Action Blocks

As of v0.9.0, support for action blocks has been incorporated into Cachex. These blocks provide different ways of executing a batch of actions sequentially inside a modified cache context. This change in context provides differences in behaviour which affect how your cache actions are carried out. Currently, they come in two flavours; execution blocks and transaction blocks. Each block uses a function provided with a state in order to utilise the scope correctly; if you don't pass the state to your cache calls and instead use the cache name, you'll lose out on the advantages of the block.

Execution Blocks

An execution block is a pretty straightforward notion; due to Cachex requiring internal state to carry out a call, we can optimize this by retrieving the state once, executing all actions, then putting the state back. Back in the v1.x line, this was important as the state was stored in a GenServer and so an execution block would be a single GenServer call rather than N calls. Even though this is no longer backed by a GenServer there is still a throughput boost, so consider using these blocks if you're doing several cache calls in a row.

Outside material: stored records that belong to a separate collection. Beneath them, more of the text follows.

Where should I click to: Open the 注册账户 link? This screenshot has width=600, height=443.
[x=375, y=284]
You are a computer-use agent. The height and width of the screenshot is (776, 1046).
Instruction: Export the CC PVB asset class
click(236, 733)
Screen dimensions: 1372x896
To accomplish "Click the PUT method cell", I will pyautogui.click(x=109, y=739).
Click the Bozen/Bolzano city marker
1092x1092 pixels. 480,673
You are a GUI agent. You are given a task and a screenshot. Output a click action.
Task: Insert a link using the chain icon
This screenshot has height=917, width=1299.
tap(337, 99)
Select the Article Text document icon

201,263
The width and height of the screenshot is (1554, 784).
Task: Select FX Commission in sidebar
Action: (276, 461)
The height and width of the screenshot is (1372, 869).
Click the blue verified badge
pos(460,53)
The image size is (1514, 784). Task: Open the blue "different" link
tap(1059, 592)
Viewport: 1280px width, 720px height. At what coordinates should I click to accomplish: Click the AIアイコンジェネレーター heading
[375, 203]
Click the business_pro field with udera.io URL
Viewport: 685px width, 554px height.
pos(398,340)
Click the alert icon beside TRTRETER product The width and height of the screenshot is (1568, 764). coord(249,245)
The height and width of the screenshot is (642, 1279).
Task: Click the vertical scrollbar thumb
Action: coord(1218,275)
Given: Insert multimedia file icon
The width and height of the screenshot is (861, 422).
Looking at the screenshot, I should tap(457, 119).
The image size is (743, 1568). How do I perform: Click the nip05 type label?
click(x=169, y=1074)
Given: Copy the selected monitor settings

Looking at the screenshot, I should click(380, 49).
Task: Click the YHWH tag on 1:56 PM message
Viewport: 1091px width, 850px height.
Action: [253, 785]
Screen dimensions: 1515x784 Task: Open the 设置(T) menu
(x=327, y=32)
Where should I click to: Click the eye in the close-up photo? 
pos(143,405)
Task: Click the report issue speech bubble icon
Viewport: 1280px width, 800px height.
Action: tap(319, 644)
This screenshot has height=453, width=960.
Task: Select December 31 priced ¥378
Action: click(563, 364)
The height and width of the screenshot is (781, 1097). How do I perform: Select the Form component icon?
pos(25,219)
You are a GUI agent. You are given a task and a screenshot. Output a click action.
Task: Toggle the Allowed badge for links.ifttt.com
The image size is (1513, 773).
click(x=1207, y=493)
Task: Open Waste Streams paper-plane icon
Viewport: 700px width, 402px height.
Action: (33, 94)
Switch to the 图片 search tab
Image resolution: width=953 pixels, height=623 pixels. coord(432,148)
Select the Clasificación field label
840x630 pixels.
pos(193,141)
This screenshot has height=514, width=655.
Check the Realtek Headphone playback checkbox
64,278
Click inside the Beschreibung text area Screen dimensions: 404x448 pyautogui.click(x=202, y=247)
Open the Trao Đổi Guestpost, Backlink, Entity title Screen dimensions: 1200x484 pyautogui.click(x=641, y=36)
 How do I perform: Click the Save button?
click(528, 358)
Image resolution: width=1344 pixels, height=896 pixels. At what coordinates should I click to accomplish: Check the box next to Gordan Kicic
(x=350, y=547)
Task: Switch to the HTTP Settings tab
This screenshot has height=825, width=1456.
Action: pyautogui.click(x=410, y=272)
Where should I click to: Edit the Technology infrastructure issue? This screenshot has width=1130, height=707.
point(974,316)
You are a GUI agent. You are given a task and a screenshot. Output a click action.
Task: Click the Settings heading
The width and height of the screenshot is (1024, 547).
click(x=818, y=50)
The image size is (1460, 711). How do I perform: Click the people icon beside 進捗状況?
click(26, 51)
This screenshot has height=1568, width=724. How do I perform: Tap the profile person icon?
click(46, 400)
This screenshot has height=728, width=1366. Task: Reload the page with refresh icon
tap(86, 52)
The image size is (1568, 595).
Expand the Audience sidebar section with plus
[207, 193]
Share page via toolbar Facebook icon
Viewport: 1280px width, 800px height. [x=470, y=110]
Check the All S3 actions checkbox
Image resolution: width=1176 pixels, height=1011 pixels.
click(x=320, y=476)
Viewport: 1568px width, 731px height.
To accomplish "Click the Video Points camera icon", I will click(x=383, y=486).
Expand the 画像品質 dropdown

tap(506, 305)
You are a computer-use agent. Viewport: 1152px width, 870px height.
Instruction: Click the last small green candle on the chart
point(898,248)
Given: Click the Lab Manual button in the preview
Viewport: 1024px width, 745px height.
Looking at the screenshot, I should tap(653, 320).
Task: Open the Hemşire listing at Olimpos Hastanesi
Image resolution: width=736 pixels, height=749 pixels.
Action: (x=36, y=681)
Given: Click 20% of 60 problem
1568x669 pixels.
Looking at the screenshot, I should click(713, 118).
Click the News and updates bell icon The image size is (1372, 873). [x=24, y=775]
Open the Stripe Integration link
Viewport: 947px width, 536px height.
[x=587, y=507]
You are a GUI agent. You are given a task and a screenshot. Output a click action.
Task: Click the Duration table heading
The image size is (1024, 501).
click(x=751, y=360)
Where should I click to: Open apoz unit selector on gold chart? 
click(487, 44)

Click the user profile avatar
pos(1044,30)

To provide an example, consider trying to retrieve two keys from a cache one after another. Below is an example both without and with an execution block:

# without is the usual interface
val1 = Cachex.get!(:my_cache, "key1")
val2 = Cachex.get!(:my_cache, "key2")

# this is using an execution block
{ val1, val2 } = Cachex.execute!(:my_cache, fn(cache) ->
  v1 = Cachex.get!(cache, "key1")
  v2 = Cachex.get!(cache, "key2")
  { v1, v2 }
end)

The syntax looks a little more complicated to start with, but you'll soon get used to it. It's a small trade off for a potentially large throughput boost (estimated best result would be 1/Nth of the time when N is the number of calls you're making).

It's very important to note that even though you're executing a block, other actions from other processes can happen at any time inside your block. To demonstrate this, here's a quick example:

# start our execution block
Cachex.execute!(:my_cache, fn(cache) ->
  # set a base value in the cache
  Cachex.put!(cache, "key", "value")
  # we're paused but other stuff can happen
  :timer.sleep(5000)
  # this may have have been set elsewhere by this point
  Cachex.get!(cache, "key")
end)

As we wait 5 seconds before reading the value back, the value may have been modified or even removed by other processes using the cache (such as TTL cleanup or other places in your application). If you want to guarantee that nothing is modified between your interactions, you should consider a transactional block instead.

Transaction Blocks

One of the most useful blocks is the transactional block. These blocks will bind all actions inside into a transaction in order to ensure consistency, meaning that all actions defined in your transaction will execute sequentially with zero interaction from other processes. These blocks are quite similar in definition to execution blocks, except that they require a list of keys to lock throughout execution. Any keys not specified can still be written by other processes due to the optimizations made for locking (or not locking, I guess).

# start our execution block
Cachex.transaction!(:my_cache, [ "key" ], fn(cache) ->
  # set a base value in the cache
  Cachex.put!(cache, "key", "value")
  # we're paused but other stuff can not happen
  :timer.sleep(5000)
  # this will be guaranteed to return "value"
  Cachex.get!(cache, "key")
end)

Naturally there is an overhead to transactions so use them only when you have to, however they're much more optimized than previous major versions of Cachex (as of v2.x) in that there should be no visible slowdown to writes against keys which do not have a lock. Transactional blocks are backed by a GenServer so be aware that throughput will line up with (at best) the throughput of GenServer calls.